*EXERCISE OBJECTIVE:* Return the lines beginning at the one that contains "This screenshot has width=843, height=601." and continuing to the end of the entries, including both ends, exactly as written and nothing else.

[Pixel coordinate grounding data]
--*--
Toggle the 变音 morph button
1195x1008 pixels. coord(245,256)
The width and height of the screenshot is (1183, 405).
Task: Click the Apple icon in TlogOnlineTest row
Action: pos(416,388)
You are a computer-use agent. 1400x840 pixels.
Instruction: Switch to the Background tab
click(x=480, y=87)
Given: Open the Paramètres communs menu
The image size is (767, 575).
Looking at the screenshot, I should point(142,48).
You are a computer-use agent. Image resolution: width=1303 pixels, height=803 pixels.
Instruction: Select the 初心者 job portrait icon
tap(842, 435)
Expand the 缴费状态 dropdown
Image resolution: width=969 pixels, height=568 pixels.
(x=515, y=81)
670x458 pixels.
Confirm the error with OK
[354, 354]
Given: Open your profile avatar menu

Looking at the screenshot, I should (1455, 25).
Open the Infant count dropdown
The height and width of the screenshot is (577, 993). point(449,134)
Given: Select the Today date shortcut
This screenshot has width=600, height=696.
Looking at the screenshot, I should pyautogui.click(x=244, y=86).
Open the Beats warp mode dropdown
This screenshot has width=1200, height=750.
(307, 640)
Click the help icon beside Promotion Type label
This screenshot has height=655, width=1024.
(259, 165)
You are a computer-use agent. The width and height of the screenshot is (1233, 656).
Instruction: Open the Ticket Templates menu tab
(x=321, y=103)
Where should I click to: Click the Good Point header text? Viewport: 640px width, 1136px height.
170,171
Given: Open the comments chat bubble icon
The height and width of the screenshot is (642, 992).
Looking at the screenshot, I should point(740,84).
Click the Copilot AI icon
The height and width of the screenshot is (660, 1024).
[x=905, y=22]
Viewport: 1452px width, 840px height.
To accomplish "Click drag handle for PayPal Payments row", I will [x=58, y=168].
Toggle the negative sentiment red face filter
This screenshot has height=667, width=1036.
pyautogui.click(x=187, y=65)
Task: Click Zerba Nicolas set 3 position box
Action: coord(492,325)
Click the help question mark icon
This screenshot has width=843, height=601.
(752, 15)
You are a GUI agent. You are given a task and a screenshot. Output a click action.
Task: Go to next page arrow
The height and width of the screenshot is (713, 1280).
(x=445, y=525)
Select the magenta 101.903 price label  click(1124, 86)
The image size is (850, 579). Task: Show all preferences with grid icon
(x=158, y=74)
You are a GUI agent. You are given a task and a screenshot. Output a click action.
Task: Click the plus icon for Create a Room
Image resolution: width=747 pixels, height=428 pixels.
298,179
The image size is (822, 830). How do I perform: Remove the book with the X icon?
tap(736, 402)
--*--
*SOLUTION FOR THIS PROBLEM:*
This screenshot has width=843, height=601.
(752, 15)
You are a GUI agent. You are given a task and a screenshot. Output a click action.
Task: Go to next page arrow
The height and width of the screenshot is (713, 1280).
(x=445, y=525)
Select the magenta 101.903 price label  click(1124, 86)
The image size is (850, 579). Task: Show all preferences with grid icon
(x=158, y=74)
You are a GUI agent. You are given a task and a screenshot. Output a click action.
Task: Click the plus icon for Create a Room
Image resolution: width=747 pixels, height=428 pixels.
298,179
The image size is (822, 830). How do I perform: Remove the book with the X icon?
tap(736, 402)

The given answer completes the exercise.